TASK INSTRUCTIONS ::
**a.** Copy the stretch from "Wednesday, January 26, 2011" through "this particular exercise." in the essay on feelings below, word for word.
**b.** Extend the essay on feelings below, picking up right after its final sentence.

PAGE TEXT ::
•••

Wednesday, January 26, 2011

Feelings. Nothing more than feelings...

I have deleted about a hundred opening statements for this essay to date.  That I started it only a few minutes ago will give you some perspective on how freaking difficult I find this particular exercise.


Feelings.


Gah.  Blank stare into the middle distance.  Slight rise in heart rate (the physical heart, not the lumpy, squishy metaphorical, poetic version that gets all ooey-gooey, that skips a beat, that breaks, that sings, that does all those feeling things).  No, the elevated heart rate and thin patina of cold sweat come from the slightly panicky sensation that washes over me when I think about feeling.  My feelings, to be exact.  Yours are all well and good, honest, forthright, uncomplicated.  Mild.  Gentle, even.

•••

PROVIDED MATERIAL ::
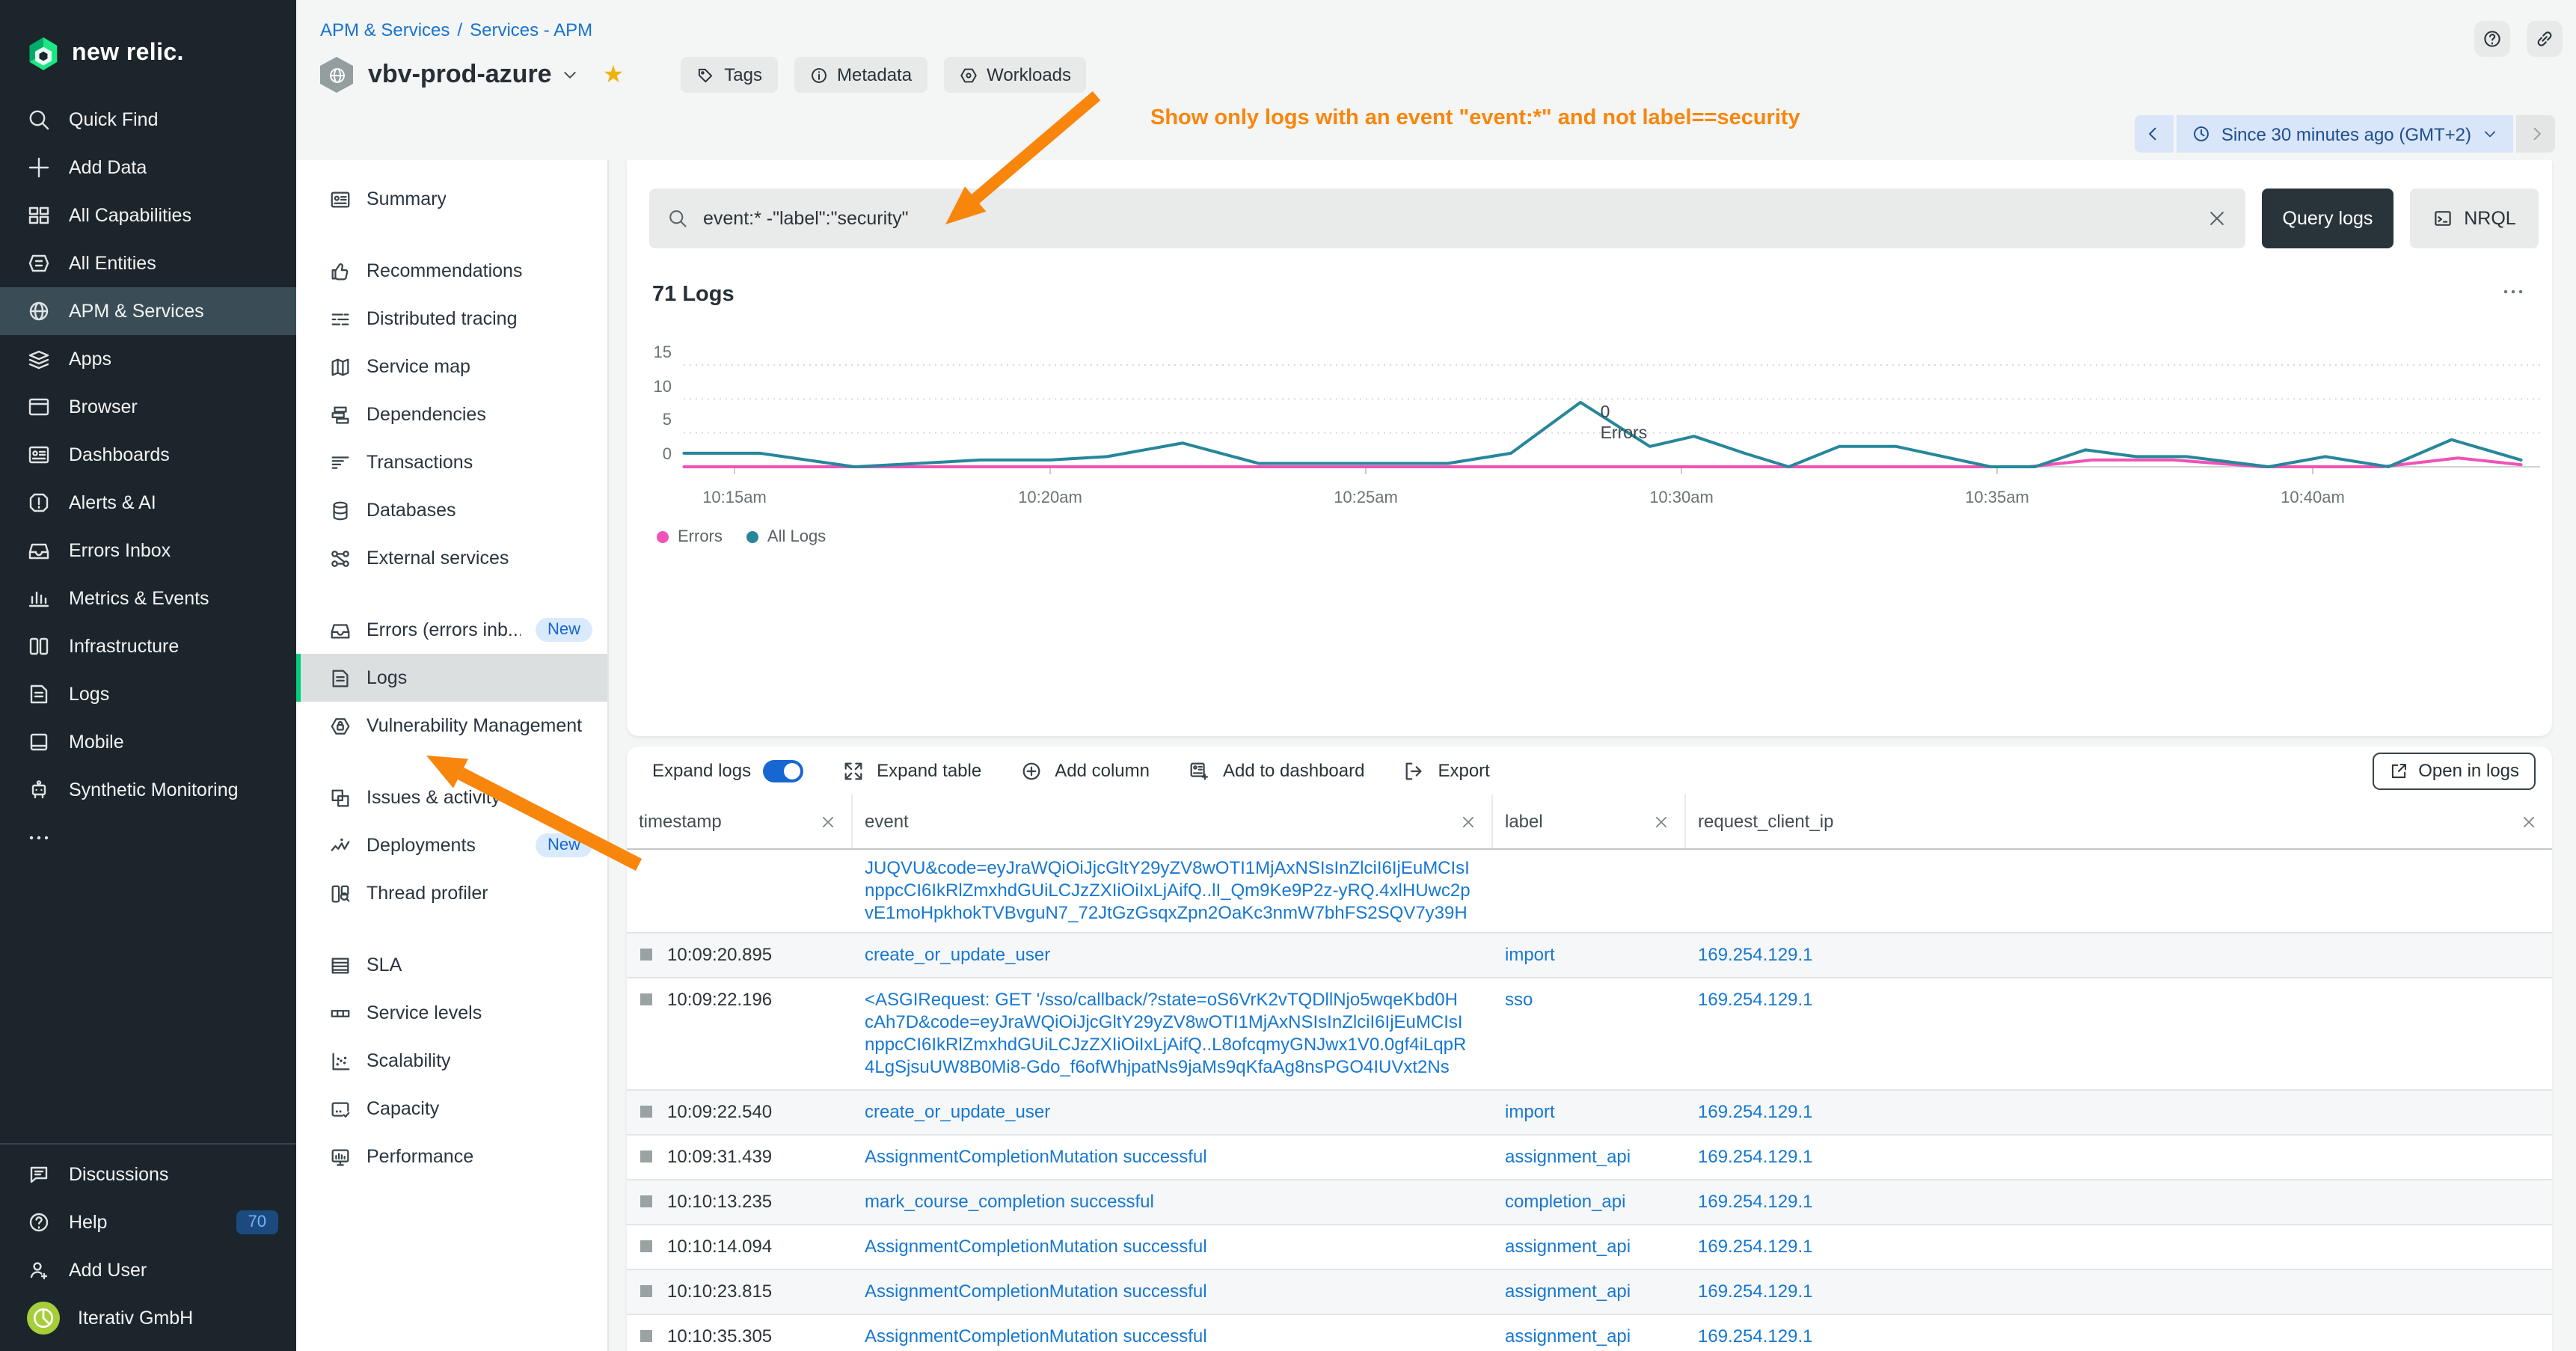  I want to click on log-event-link: mark_course_completion successful, so click(1009, 1202).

•••

EXERCISE ANSWERS ::
**a.**
Wednesday, January 26, 2011

Feelings. Nothing more than feelings...

I have deleted about a hundred opening statements for this essay to date.  That I started it only a few minutes ago will give you some perspective on how freaking difficult I find this particular exercise.

**b.**
Me?  I have to remind myself that, although I can feel mostly disconnected and disjointed and off-kilter and sad and lost and broke and a few thousand other things, the miracle is that I can "feel" at all.  I went for decades honestly believing that I didn't.  Or that my feelings went in a straight line between "fine" and "tired."  I spent a few eternities believing that my emotions were so powerful that if I allowed myself to actually feel them, they would, most likely, kill me.  They were Leviathan, a maelstrom of churning energy, an endless and infinite whirlpool that would suck me down and swallow me whole.  I invested in them all the power and capriciousness of an avenging God, waiting to strike out and smite me.


Talk about shut down!  It took me years to admit that "tired" is not an emotion.  Then it took me a few more years to figure out that I might actually have to learn how to feel something, anything.  As numb as I was, that gaping hole inside--- the one that tried to keep God out and trapped me in a tiny universe of one, the one that housed my self-loathing and self-doubt, the one that kept me enraptured with self-destruction and addicted to More, that blanketed me with isolation and whispered that I might as well drink, because alcohol at least smudged the lines of pain and left in its wake the slow burn of abject surrender--- that hole was leaking my stiff control into the real world and I just couldn't do it anymore.  I couldn't even stay numb.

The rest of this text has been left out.